● WORK TO COMPLETE: Show every line of the items below that contains the string "Open". Capitalization counts in the match.

● SUPPLIED DATA:
>> START

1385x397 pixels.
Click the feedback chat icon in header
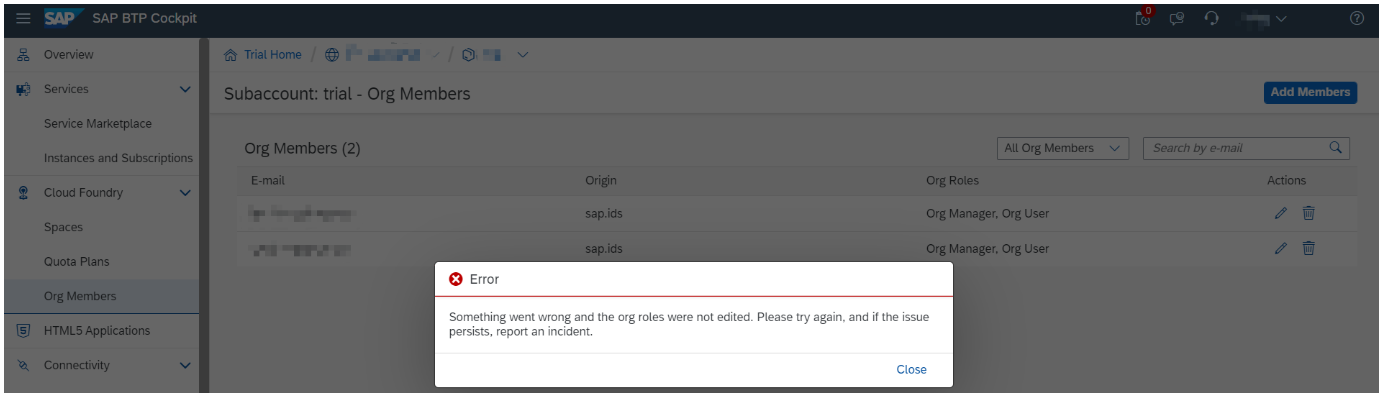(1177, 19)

>> END
>> START

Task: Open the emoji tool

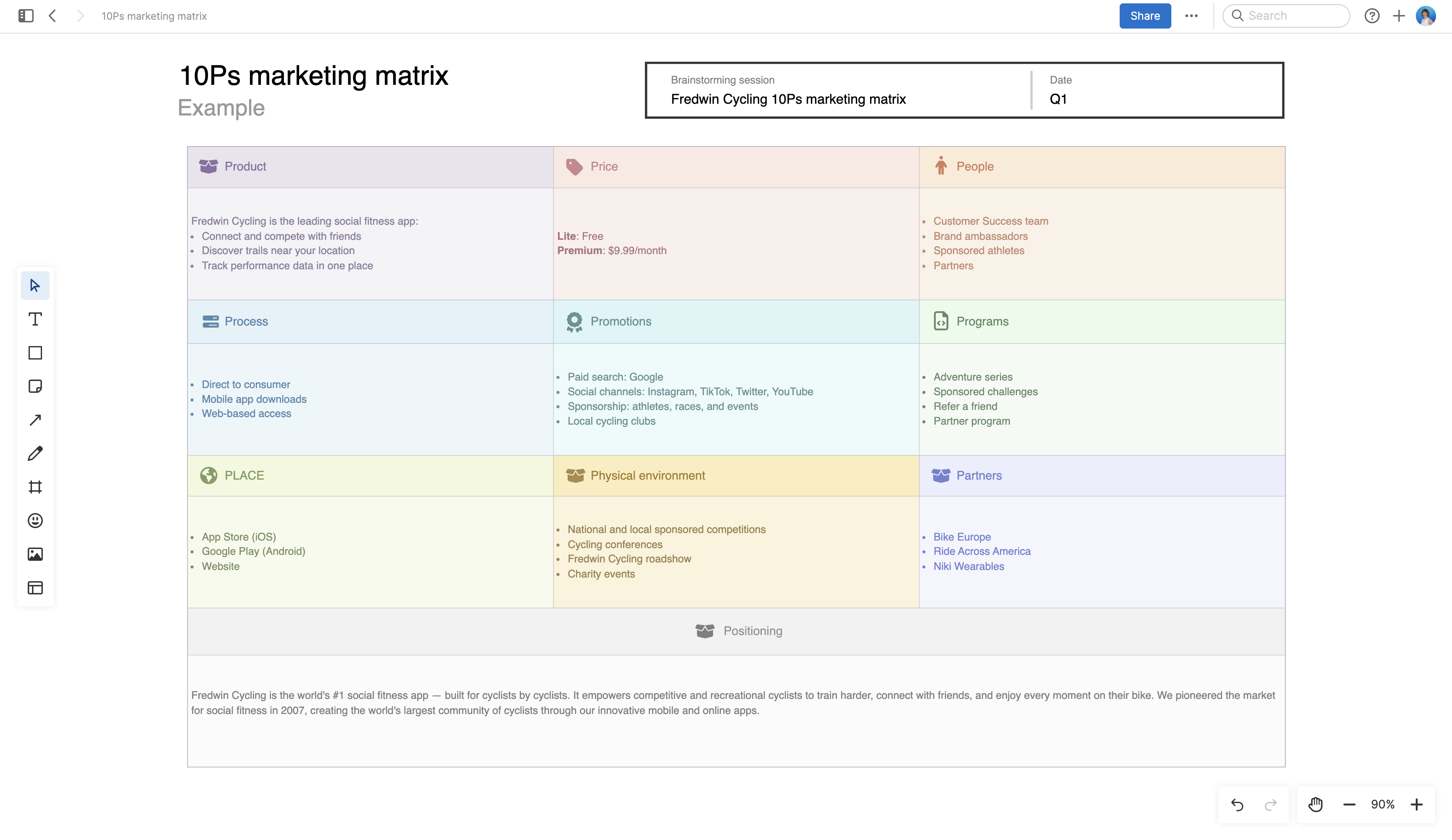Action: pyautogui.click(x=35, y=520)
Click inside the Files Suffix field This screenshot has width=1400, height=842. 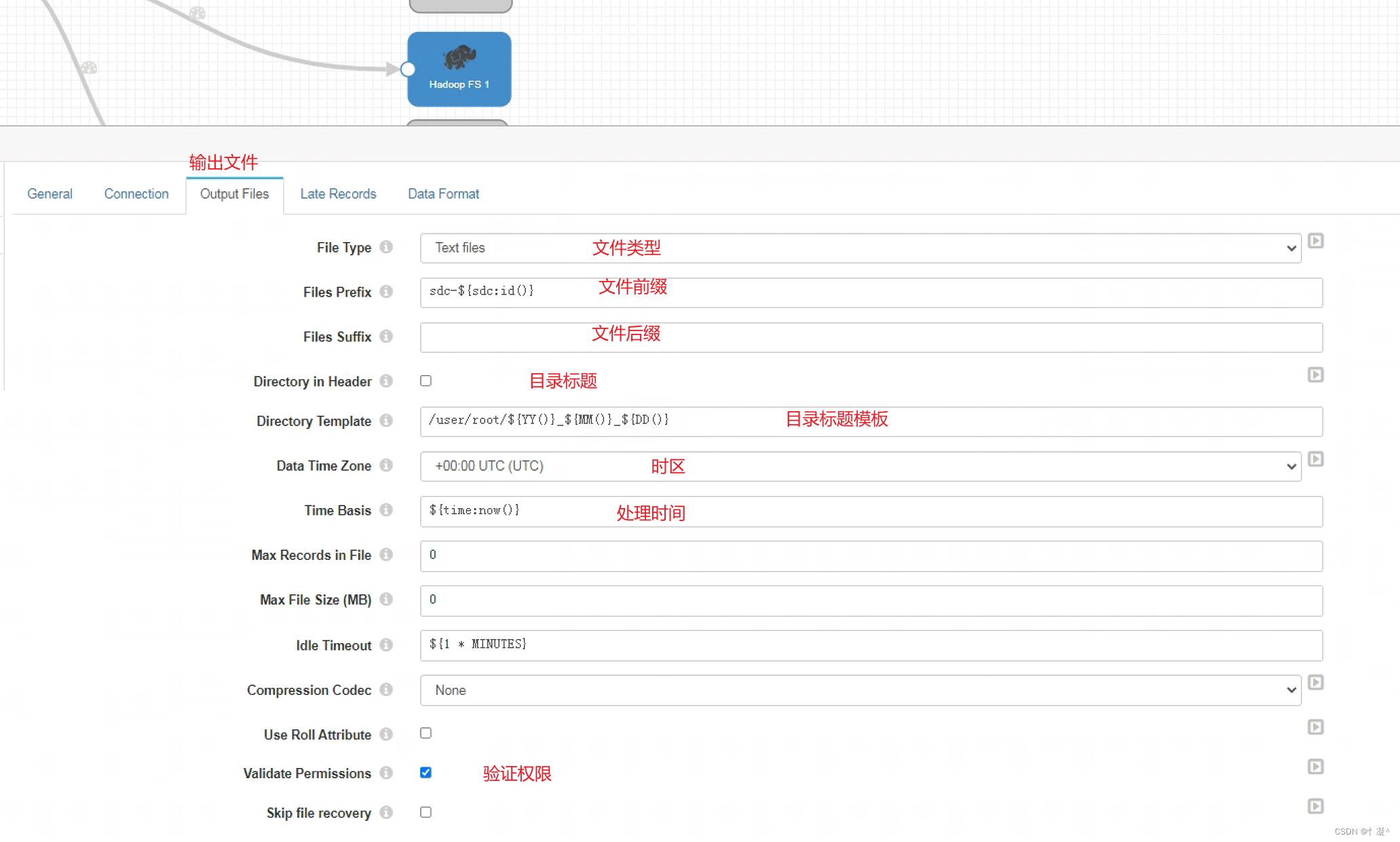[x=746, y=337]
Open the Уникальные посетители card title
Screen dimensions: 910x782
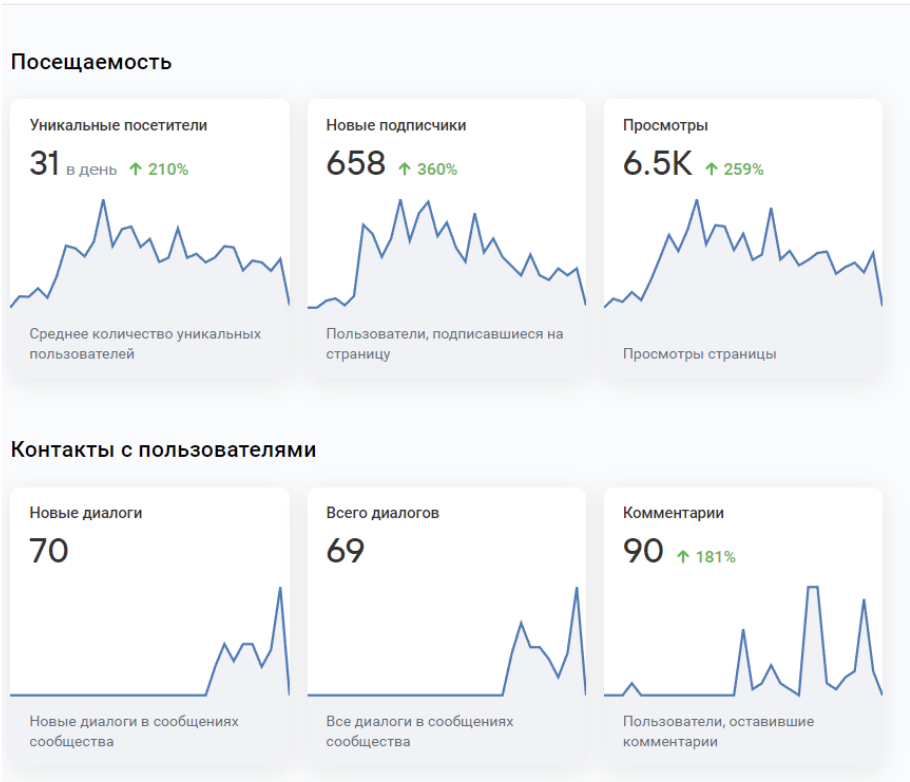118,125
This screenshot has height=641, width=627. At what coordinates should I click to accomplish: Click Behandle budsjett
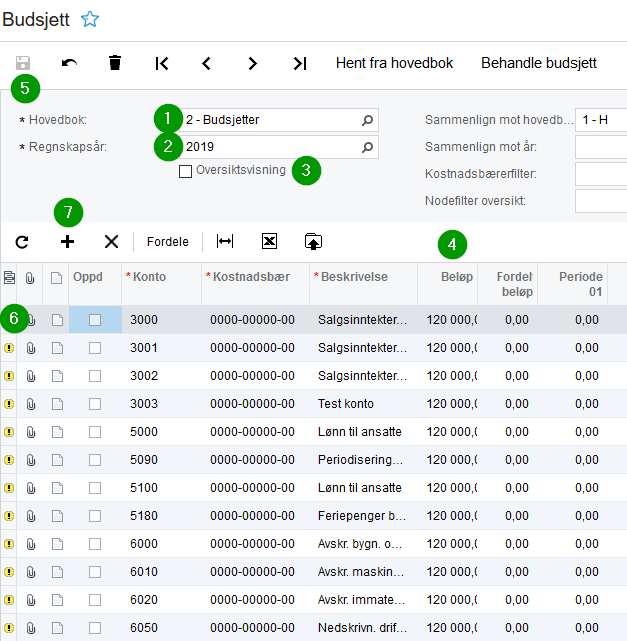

>> END

● TASK OUTPUT:
Task: Open the emoji tool
Open the Уникальные посетители card title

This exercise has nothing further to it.